Hippocampal astrocytic LAMP-2A knockdown inhibits astrocyte activation, maintains the integrity of neuronal morphology, and ameliorates cognitive deficits after transient global cerebral ischemia.
Abstract
Reactive astrogliosis and neuronal death are major features of brain tissue damage after transient global cerebral ischemia/reperfusion (I/R). The CA1 subfield in the hippocampus is particularly susceptible to cell death after I/R. Recently, attention has focused on the relationship between the autophagy–lysosomal pathway and cerebral ischemia. Lysosomal-associated membrane protein type-2A (LAMP-2A) is a key protein in chaperone-mediated autophagy (CMA).

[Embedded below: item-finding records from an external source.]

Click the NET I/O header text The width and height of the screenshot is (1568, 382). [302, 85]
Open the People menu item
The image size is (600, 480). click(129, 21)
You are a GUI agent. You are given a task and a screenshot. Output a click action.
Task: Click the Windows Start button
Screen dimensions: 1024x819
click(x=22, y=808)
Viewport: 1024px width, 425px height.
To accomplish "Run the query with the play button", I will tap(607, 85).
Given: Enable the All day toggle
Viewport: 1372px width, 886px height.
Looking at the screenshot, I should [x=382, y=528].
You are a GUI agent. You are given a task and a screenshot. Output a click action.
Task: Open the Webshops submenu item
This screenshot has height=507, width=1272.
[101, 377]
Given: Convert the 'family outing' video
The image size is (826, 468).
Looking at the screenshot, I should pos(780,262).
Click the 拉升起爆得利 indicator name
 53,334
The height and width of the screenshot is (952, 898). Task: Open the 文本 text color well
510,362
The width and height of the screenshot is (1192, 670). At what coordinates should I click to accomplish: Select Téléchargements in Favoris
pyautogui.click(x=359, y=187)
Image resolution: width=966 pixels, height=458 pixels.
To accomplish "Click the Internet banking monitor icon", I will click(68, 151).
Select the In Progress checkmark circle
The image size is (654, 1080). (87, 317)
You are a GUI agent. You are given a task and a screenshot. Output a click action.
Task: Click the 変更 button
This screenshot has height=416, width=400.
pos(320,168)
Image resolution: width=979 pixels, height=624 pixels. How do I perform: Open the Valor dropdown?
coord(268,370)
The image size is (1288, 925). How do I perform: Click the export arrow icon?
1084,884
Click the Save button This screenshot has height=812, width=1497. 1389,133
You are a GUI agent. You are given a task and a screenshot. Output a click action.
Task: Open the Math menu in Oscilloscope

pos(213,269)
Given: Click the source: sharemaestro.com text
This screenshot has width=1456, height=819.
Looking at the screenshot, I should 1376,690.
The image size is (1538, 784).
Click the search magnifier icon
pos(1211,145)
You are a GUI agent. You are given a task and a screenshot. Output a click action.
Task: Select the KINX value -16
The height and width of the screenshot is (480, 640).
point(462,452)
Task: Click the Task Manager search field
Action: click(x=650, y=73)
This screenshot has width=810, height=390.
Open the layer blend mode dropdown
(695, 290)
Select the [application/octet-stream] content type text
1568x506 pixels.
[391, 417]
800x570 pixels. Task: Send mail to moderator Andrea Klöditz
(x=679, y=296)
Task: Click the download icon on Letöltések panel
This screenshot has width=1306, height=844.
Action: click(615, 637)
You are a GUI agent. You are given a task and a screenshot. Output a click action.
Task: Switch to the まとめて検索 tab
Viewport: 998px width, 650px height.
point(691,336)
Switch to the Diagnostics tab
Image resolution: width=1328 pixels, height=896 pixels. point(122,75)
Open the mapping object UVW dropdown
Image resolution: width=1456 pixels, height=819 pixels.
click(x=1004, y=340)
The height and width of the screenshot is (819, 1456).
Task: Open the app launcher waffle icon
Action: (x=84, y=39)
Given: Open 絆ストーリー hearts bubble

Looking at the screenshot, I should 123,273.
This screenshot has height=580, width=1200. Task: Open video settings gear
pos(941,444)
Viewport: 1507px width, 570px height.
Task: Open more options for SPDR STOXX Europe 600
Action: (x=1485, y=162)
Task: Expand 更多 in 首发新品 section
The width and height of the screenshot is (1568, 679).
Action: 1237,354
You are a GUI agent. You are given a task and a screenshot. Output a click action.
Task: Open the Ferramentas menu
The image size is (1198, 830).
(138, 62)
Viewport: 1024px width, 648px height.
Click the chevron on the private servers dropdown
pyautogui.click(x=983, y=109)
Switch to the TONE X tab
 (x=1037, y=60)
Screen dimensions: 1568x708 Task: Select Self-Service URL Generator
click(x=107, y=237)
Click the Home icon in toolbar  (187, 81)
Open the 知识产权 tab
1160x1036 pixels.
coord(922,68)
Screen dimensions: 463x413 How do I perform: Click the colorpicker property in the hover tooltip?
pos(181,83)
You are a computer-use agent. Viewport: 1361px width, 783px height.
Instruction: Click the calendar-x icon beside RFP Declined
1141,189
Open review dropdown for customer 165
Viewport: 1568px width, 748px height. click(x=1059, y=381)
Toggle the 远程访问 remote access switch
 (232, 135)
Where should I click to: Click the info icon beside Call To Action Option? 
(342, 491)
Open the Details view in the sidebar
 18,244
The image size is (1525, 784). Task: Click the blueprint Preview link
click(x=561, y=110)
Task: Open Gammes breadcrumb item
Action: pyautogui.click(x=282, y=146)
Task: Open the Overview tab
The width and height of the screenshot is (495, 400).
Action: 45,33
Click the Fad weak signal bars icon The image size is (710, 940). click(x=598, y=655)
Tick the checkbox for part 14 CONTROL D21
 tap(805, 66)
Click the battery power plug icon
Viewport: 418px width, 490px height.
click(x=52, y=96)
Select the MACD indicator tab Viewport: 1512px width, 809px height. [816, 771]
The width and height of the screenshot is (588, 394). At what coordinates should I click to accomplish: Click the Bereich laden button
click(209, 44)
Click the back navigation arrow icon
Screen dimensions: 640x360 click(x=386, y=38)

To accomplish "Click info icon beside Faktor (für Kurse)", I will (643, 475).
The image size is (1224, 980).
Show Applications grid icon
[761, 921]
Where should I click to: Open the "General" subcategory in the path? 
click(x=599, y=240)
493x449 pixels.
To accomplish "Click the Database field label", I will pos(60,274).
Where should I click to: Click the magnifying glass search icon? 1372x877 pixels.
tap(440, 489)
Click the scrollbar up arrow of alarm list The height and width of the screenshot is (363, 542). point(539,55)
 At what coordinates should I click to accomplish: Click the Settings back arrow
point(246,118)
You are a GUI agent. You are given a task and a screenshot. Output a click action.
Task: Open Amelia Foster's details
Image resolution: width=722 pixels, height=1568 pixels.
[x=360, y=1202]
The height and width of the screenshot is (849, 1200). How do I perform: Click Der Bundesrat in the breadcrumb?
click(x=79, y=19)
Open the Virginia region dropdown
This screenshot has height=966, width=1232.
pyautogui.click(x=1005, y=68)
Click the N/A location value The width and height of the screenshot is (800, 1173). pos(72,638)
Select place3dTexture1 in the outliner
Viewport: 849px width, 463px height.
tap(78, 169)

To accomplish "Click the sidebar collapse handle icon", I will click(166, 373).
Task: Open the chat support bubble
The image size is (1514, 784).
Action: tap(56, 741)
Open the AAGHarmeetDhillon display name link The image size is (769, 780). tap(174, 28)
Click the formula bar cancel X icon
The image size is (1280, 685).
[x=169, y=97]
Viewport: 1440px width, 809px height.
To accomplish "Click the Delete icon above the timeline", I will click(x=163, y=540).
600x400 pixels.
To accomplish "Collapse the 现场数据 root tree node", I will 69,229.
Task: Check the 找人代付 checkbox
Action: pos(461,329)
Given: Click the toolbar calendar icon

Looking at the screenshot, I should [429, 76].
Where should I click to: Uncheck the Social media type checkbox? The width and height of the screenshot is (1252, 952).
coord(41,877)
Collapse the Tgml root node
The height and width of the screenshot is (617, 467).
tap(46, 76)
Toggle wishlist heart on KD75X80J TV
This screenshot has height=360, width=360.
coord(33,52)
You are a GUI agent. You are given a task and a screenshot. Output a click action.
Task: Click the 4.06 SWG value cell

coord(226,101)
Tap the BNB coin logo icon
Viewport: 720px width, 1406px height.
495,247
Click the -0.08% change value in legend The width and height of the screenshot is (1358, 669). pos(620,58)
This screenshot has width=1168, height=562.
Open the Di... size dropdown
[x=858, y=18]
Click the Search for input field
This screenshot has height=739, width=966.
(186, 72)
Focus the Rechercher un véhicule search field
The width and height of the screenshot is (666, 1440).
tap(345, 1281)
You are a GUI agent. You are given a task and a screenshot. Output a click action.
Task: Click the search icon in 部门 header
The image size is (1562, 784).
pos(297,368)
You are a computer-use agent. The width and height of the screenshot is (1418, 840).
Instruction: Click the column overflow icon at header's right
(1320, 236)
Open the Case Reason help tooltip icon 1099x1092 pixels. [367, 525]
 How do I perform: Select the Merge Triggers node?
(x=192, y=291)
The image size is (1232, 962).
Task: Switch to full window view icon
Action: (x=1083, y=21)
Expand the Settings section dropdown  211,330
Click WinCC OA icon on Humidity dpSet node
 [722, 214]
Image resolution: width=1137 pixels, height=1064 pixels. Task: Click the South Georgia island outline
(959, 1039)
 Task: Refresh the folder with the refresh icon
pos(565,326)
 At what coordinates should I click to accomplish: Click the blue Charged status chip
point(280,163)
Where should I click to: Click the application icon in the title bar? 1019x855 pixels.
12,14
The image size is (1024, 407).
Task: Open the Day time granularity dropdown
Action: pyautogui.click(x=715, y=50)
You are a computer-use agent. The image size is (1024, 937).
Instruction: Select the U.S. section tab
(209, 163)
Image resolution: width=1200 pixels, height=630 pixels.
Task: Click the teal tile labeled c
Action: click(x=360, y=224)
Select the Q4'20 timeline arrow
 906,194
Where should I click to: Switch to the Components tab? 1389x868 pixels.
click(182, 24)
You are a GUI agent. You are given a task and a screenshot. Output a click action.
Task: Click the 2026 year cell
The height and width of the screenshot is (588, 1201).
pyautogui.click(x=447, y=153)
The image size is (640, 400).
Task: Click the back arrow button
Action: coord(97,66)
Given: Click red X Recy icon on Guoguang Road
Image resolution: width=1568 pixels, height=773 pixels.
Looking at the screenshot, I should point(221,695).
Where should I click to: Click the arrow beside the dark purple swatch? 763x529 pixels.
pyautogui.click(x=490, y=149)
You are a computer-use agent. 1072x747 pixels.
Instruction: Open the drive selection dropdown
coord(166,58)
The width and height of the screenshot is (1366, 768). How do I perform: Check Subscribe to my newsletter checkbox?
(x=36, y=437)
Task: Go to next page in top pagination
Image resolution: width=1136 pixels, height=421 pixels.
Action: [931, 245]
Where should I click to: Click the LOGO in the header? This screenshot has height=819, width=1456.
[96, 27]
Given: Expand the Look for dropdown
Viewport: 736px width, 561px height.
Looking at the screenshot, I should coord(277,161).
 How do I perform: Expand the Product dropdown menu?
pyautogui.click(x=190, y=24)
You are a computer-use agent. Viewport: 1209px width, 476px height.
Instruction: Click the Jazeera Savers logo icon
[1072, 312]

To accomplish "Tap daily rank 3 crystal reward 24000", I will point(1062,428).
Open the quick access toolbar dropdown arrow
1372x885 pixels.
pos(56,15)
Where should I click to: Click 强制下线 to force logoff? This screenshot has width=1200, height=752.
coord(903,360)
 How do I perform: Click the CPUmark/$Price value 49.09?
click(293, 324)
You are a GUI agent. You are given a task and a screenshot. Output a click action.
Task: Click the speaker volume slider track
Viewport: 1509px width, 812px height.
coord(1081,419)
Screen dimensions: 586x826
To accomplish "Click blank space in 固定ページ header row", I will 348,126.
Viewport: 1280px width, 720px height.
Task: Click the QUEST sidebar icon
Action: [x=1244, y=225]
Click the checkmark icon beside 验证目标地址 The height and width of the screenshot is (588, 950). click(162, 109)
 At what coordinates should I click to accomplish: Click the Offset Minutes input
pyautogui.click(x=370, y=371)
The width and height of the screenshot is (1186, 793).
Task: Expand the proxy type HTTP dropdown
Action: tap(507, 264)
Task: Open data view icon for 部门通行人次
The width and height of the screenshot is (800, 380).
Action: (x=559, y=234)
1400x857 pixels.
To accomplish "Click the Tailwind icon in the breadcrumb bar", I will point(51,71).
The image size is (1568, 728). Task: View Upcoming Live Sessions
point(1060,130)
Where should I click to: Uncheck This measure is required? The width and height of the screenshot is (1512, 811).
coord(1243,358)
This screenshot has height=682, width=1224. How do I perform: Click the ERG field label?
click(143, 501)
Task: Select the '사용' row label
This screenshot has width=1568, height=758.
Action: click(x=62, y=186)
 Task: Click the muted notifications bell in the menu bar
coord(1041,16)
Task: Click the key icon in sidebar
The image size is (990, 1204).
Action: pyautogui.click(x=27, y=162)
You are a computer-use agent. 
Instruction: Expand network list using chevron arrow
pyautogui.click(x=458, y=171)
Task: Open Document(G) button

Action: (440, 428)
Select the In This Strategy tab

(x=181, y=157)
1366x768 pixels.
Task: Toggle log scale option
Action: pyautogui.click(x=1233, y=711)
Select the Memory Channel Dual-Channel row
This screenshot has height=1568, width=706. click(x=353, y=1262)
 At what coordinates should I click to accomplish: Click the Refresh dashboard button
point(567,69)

However, LAMP-2A expression in astrocytes of the hippocampus and its influence on brain injury following I/R remain unknown. Here, we show that LAMP-2A is elevated in astrocytes of the CA1 hippocampal subfield after I/R and in primary cultured astrocytes after transient oxygen–glucose deprivation (OGD). Conditional LAMP-2A knockdown in CA1 astrocytes inhibited astrocyte activation and prevented neuronal death by inhibiting the mitochondrial pathway of apoptosis after I/R, suggesting that elevated astrocytic LAMP-2A contributes to regional ischemic vulnerability. Furthermore, astrocytic LAMP-2A ablation ameliorated the spatial learning and memory deficits caused by I/R. Conditional astrocytic LAMP-2A knockdown also prevented the loss of hippocampal synapses and dendritic spines, improved the synaptic ultrastructure, and inhibited the reduced expression of synaptic proteins after ischemia. Thus, our findings demonstrate that astrocytic LAMP-2A expression increases upon I/R and that LAMP-2A ablation specifically in hippocampal astrocytes contributes to cerebroprotection, suggesting a novel neuroprotective strategy for patients with global ischemia.